Today Attorney General Michael Mukasey preempted a vote by the House Oversight Committee to hold him in criminal contempt. President George W. Bush asserted executive privilege for Mukasey, enabling him to further stall in turning over Vice President Dick Cheney’s interview with Patrick Fitzgerald about Valerie Plame. But the committee may yet hold Mukasey– and EPA Administrator Stephen Johnson and who knows what other administration official– in criminal contempt. What would that portend?
The House oversight committee is deferring to Mukasey and Johnson’s executive privilege claims right now but that may not last for long. If the committee gets a majority vote to officially hold either in contempt, the matter would then go before for the full House. Then if the House votes — again with a simple majority — to hold either in contempt, Speaker of the House Nancy Pelosi has a few options:
-Refer the matter to the Justice Dept. This is what happened when the House voted to hold White House chief of staff Josh Bolten and former top White House adviser Harriet Miers in contempt this February. Attorney General Michael Mukasey promptly declared that they will not prosecute Bolten, Miers or any other Bush administration officials. So, presumably, for the rest of the Bush administration, this option is essentially off the table.

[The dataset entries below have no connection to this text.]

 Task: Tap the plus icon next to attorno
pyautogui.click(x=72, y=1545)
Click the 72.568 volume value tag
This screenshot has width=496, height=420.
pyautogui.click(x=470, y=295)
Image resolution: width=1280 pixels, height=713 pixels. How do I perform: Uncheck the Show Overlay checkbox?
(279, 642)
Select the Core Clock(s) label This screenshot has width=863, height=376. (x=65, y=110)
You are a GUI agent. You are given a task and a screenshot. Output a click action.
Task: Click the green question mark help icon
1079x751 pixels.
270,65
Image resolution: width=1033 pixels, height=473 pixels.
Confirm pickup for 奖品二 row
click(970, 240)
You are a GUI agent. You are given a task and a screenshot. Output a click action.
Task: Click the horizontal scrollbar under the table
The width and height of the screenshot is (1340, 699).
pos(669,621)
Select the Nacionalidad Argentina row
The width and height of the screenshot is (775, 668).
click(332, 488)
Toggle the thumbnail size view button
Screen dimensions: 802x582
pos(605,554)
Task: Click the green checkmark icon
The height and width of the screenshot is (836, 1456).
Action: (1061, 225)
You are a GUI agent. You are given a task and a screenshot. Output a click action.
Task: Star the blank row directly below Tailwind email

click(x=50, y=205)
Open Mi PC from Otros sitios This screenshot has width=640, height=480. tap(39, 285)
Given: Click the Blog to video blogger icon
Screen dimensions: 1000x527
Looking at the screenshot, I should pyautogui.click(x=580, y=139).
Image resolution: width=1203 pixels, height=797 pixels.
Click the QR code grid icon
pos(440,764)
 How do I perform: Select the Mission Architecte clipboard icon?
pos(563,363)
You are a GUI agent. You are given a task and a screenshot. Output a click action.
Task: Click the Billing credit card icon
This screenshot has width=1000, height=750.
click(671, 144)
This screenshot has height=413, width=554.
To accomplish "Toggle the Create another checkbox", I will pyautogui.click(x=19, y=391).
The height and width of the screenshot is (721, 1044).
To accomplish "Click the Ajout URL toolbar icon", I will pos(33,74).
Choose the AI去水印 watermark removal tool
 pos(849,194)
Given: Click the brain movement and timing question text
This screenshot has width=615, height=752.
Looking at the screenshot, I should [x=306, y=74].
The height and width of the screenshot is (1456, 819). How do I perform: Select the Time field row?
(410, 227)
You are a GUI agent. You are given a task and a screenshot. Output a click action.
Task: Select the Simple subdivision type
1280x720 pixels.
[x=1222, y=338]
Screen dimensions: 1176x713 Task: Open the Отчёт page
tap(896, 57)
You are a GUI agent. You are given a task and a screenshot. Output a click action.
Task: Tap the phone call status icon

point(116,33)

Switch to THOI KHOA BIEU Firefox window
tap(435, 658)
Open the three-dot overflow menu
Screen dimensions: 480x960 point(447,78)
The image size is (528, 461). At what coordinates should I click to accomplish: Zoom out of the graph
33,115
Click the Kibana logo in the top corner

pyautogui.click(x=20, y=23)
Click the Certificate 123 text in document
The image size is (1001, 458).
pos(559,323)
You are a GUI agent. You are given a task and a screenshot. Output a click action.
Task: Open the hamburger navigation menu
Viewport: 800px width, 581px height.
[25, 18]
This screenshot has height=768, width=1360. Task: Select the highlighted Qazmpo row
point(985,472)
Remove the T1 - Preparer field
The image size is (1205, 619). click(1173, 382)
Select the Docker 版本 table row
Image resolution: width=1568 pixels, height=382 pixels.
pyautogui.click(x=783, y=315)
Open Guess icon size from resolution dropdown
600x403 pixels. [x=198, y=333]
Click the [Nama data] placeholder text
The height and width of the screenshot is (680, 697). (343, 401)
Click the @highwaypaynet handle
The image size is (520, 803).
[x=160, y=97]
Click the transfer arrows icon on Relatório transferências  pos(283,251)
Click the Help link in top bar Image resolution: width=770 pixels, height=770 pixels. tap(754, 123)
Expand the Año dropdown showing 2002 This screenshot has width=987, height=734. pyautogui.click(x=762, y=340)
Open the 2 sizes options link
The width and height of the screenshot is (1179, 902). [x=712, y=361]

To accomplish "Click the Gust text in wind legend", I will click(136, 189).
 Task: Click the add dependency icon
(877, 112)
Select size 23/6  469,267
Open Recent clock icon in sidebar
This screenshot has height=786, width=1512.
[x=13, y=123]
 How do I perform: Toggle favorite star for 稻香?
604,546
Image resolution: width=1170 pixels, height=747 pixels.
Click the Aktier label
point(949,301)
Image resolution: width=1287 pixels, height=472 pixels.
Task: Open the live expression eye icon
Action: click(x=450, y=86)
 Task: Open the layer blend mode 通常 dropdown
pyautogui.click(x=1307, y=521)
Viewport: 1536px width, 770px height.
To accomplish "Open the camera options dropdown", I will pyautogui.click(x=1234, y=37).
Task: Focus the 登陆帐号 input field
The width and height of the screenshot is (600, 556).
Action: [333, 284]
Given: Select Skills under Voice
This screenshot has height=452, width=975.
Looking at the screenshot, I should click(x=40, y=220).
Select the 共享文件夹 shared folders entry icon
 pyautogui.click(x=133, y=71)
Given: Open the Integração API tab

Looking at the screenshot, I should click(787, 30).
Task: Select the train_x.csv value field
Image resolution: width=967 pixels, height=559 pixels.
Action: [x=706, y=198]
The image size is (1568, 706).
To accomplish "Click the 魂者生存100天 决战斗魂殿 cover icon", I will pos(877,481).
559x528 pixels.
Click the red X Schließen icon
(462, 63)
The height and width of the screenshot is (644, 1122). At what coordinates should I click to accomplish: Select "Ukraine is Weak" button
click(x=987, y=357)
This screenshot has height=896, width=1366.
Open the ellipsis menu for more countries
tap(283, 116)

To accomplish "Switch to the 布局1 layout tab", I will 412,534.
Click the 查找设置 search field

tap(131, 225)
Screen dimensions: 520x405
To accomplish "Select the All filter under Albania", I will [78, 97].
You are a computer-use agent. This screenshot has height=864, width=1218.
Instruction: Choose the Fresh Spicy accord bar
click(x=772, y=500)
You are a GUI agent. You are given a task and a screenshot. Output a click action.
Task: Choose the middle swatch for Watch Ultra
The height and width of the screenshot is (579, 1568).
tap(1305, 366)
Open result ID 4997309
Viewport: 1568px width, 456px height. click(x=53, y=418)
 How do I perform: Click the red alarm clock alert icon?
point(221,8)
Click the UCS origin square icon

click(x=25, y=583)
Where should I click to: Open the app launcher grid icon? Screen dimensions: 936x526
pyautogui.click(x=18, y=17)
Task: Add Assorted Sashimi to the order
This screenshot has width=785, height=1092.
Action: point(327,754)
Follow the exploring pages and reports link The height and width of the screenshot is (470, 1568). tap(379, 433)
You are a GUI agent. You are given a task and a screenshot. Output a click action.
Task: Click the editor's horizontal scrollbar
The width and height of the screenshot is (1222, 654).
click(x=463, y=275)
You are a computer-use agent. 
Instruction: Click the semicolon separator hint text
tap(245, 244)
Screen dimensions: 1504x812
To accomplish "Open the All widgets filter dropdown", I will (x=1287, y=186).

-Sue the White House. The House Judiciary Committee chose this rather novel path after the Justice Dept. ignored the Bolten and Miers charges. The committee filed a motion in federal court asking a judge to uphold their subpoena demanding Bolten and Miers provide Congressional testimony about fired U.S. Attorneys.
-Lock them up in a cell. Congress has "inherent contempt power." This means that if someone is held in contempt by the House or Senate, the House or Senate sergeant-at-arms can physically arrest and imprison the contemptuous official. The official would likely then be held in a cell in the basement of a House office building.
Frank Askin, a constitutional law professor at Rutgers University, said that "inherent contempt" hadn’t been evoked since the Teapot Dome scandal of the Warren Harding administration in the 1920′s. Askin predicts that Congress will be "too timid" to make what he calls "the politically explosive" move of physically detaining Mukasey or any other official. Though unlikely, managing editor Laura McGann is obsessed with this idea.
What’s more likely, Askin says, is that House Democrats will take Mukasey to court arguing that the Justice Dept. is obligated to prosecute contempt of Congress cases. Stephen Gillers, a professor of legal ethics at New York University law school, also suspects that Congress will ask a federal judge to order Mukasey to obey his subpoena.
This is what’s happening now with Bolten and Miers, though prosecution of Mukasey would provide the added question of whether the Attorney General must prosecute himself. "We’re moving into unknown territory now," said Askin
Before Miers and Bolten, the House hadn’t voted to hold someone in criminal contempt since former EPA Administrator Anne Gorsuch in 1983. In that case, Gorsuch was under fire for her mismanagement of the Superfund hazardous waste clean-up program. President Ronald Reagan told her to assert executive privilege, but then the Reagan Justice Dept. declined to defend her. Consequently, Gorsuch resigned and blasted Reagan for betraying her.
It would be a startling turn of events if Bush turned his back on Mukasey, Miers, Bolten, and Johnson– all of which have followed his every wish to keep quiet.